I have set the hive metastore in mySql and same can be accessed through hive and create database and tables. If I try to access hive table through spark-shell then able to get the tables info correctly by getting from mysql hive metastore.
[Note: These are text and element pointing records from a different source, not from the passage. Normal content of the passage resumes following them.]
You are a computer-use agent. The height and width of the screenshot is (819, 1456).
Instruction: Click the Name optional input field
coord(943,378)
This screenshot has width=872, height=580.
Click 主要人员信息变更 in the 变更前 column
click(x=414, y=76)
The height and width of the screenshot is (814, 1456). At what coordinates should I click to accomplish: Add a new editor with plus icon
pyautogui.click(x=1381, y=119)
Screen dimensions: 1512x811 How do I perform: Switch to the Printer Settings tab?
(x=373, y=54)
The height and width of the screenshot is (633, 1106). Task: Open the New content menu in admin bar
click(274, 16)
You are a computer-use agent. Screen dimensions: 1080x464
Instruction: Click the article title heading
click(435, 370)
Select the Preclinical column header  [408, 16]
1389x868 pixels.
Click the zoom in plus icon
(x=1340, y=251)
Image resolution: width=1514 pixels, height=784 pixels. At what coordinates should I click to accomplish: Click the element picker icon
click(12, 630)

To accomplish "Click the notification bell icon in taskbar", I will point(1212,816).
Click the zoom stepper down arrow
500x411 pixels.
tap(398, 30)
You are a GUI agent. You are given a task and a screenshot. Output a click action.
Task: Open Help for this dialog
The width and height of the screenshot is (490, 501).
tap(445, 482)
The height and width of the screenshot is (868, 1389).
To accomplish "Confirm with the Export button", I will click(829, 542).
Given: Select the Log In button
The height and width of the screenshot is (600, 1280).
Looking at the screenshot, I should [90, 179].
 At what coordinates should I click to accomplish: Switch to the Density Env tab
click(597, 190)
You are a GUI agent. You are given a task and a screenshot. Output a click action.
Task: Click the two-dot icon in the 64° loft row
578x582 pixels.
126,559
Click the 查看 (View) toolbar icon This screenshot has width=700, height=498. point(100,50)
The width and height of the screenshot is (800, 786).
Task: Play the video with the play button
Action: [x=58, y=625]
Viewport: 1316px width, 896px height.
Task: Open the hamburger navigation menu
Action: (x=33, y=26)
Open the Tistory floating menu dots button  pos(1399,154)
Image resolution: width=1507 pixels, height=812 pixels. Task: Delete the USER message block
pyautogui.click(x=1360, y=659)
But it is not fetching from Mysql if execute from eclipse.
Welcome to
____ __
/ __/__ ___ _____/ /__
_\ \/ _ \/ _ `/ __/ '_/
/___/ .__/\_,_/_/ /_/\_\ version 2.0.0
/_/
Using Scala version 2.11.8 (OpenJDK 64-Bit Server VM, Java 1.8.0_151)
Type in expressions to have them evaluated.
Type :help for more information.
scala> val sqlContext = new org.apache.spark.sql.hive.HiveContext(sc)
warning: there was one deprecation warning; re-run with -deprecation for details
sqlContext: org.apache.spark.sql.hive.HiveContext = org.apache.spark.sql.hive.HiveContext#2b9e69fb
scala> sqlContext.sql("show databases");
res0: org.apache.spark.sql.DataFrame = [databaseName: string]
But if I try to access through eclipse, then it is not point to MySql. Instead of that it is Derby. Please find the below log and hive-site.xml for an idea.
Note: hive-site.xml is same in hive/conf and spark/conf paths.
Spark code that is executing from eclipse:
package events
import org.apache.spark.{SparkContext, SparkConf}
import org.apache.spark.sql.SQLContext
import org.apache.spark.sql
object DataContent {
def main(args:Array[String])
{
val conf = new SparkConf()
conf.setAppName("Word Count2").setMaster("local")
val sc = new SparkContext(conf)
println("Hello to Spark World")
val sqlContext = new org.apache.spark.sql.hive.HiveContext(sc)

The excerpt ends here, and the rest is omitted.